Basically first you set the AltiudeHoldSettings.AltitudeKp to zero and fly altitude hold. In this condition it will drift up and down a bit randomly but should behave essentially well. Then you gradually increase the AltiudeHoldSettings.VelocityKp until the motors begin to hunt and sound really twitchy. Once you hit that point bring it back down a bit. I didn't feel the need to tune the Ki component since it seemed to be working fairly well and not overshooting.

Once that is done, then you can dial in the AltitudeHoldSettings.AltitudeKp again. If the altitude is wandering too much then increase that term. If the whole system is jumping up and down and hunting again, then reduce it. I found the default value of 1 or down to 0.5 seems to be a pretty good range.

TL;DR: set Velocity Ki to about 1/5 of Velocity Kp and increase that until you see fast twitches, then back off. Then increase the outer gain until you start seeing oscillations and back off.

Vertical Control


KipK in IRC also asked for more aggressive control of altitude when flying altitude hold mode. This has been on my TODO list for a while, and I kept putting it off.
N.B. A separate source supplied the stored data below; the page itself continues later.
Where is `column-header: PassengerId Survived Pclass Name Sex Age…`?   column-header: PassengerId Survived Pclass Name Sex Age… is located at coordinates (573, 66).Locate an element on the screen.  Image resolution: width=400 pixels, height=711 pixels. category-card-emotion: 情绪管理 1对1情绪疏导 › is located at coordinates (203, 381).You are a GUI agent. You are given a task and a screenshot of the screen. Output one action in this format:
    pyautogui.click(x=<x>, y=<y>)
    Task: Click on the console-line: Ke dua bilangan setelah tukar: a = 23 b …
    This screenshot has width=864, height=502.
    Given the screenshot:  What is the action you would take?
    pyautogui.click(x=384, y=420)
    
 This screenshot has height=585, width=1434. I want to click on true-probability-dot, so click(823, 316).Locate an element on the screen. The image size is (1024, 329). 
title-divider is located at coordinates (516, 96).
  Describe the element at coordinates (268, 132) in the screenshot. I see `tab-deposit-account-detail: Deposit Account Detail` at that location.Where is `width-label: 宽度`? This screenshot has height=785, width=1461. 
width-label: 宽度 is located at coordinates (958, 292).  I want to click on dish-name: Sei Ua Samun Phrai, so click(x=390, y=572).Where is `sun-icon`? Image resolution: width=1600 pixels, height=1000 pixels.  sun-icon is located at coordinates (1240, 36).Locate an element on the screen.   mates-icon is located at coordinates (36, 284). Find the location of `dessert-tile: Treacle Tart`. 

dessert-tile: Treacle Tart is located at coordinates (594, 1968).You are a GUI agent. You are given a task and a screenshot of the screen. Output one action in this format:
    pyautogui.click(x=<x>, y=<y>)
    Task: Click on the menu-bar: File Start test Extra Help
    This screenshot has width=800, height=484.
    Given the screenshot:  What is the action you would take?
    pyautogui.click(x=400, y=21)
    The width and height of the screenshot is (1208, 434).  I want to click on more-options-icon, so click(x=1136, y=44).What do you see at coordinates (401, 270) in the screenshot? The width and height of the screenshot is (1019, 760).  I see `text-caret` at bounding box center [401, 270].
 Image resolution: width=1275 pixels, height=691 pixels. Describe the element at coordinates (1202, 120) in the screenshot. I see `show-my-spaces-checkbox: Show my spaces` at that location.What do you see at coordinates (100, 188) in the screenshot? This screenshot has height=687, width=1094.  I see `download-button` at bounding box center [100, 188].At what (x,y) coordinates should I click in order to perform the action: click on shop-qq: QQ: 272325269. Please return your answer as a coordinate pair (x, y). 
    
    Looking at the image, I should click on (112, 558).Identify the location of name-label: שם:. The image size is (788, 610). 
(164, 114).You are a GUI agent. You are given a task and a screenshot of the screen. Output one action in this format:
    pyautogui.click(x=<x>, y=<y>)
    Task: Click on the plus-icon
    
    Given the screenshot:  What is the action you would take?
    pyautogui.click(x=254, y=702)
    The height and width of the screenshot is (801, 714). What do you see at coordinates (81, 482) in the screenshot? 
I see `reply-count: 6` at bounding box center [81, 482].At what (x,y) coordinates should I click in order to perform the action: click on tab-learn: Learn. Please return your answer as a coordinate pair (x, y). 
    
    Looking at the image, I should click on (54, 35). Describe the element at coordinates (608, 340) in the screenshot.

The current scheme waits for the stick to move out and then into the middle range to enable vario mode, but most people have found this unintuitive. Instead I went ahead and added an exponential to the range outside the dead band. This allows more sensitive control in the middle and aggressive control for further stick movements.

Previously, moving the sticks only shifted the set point. Instead I wanted something more like AxisLock where in the middle range the setpoint stays the same and in the outer range you control rate instead of moving the setpoint. In control parlance this is called full state control where we pass the desired position and rate.

I thought I was pretty clever coming up with this scheme, but looking around it seems like everyone has converged on it for vario mode - which probably means it is a reasonable idea.

Here is a video of OsoGrande testing it out and then myself. I'm pretty happy with the response and he said it felt fairly natural to fly.


There was also a glitch with vertical control when doing position hold and RTH that caused it to have a brief dip when engaged. The integral wasn't being properly preloaded with the hover throttle, but this should be fixed now.

Conclusion


So with all these changes, I think we are set to have some really clean navigation. Some care needs to be taken of vibration if you want to get a really clean hover. This is much easier on smaller quads in my experience.